* Text block
Singapore/Tokyo: Asian stocks snapped a two-day loss as the yen fell to a record low against the euro, boosting the value of Japanese exporters’ European sales. Canon Inc. and Toyota Motor Co. gained.
“Automaker and technology stocks will benefit from the view that the trend of a weaker yen won’t change for at least another year,’’ said Masanaga Kono, who helps manage about $14 billion (Rs59,516 crore) at Societe Generale Asset Management (Japan) Co. in Tokyo. “I changed my stance on technology stocks to neutral from bearish on the expectation their earnings may improve this business year.’’
BHP Billiton Ltd led commodity producers higher as prices of copper and gold climbed. Takeda Pharmaceutical Co. rose after Merck & Co. reported a profit that beat some analyst estimates, spurring a rally in U.S. health-care stocks.
The Morgan Stanley Capital International Asia-Pacific Index added 1.1% to 147.98 as of 10:45 am in Tokyo, ending a two-day, 1.1% slide. The measure was set for its biggest advance since 4 April. All 10 industry groups gained.

* Data excerpt
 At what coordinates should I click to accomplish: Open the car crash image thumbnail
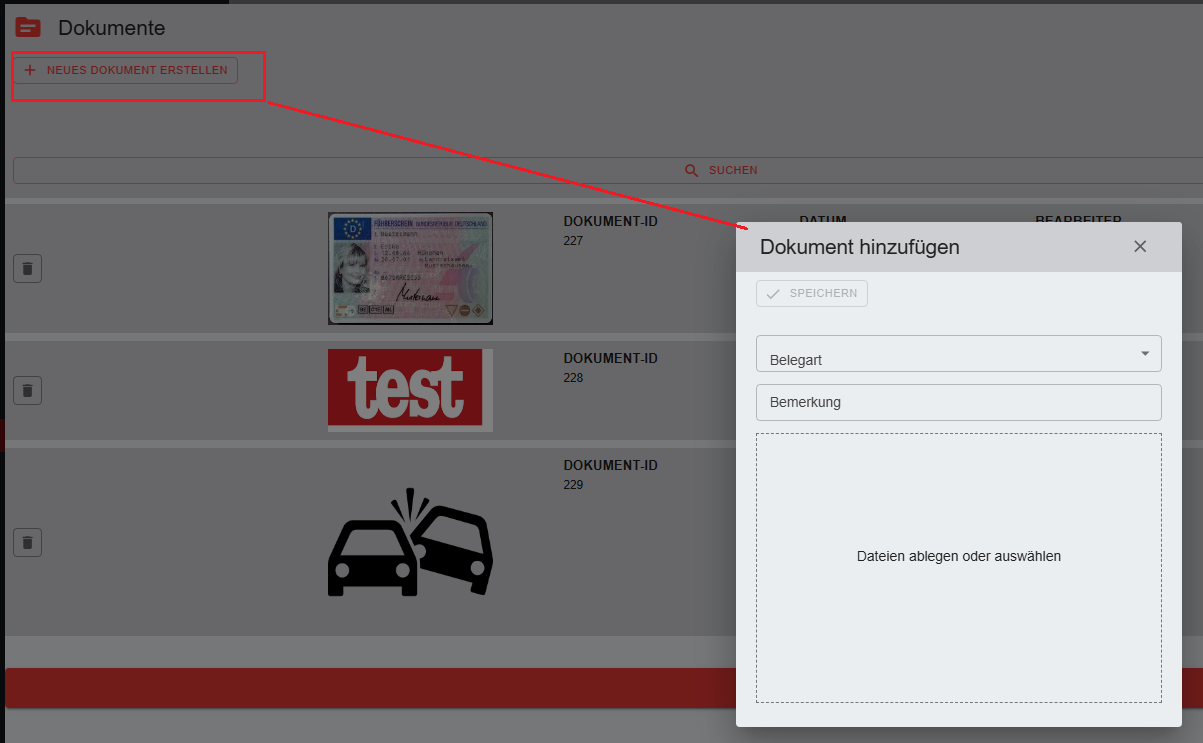coord(410,542)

* Problems to solve
[1] In the Asian stocks report, what level had the Morgan Stanley Capital International Asia-Pacific Index reached as of 10:45 am in Tokyo?
[2] Please continue the Asian stocks report from its last sentence.

* Answer set
[1] 147.98

[2]
Japan’s Nikkei 225 Stock Average climbed 1.7% to 17,660.81, set to gain the most since 8 March, while the broader Topix index added 1.2%. Markets gained elsewhere in the region, with benchmarks in Australia, China and Malaysia heading for record highs. Thailand was closed for a holiday.
U.S. shares posted their first back-to-back weekly gains since January on earnings from Merck and McDonald’s Corp. that topped analyst estimates and speculation that takeovers will accelerate. The Standard & Poor’s 500 Index added 0.4%, recouping all its losses from the 27 February global equities rout.
Canon, the world’s biggest digital camera maker, jumped 1.6% to 6,550 yen. It generates more than 75% of its revenue overseas. Toyota Motor Corp., the world’s biggest automaker by value, rose 0.6% to 7,190 yen. Toyota made about 63% of its total sales outside Japan last year.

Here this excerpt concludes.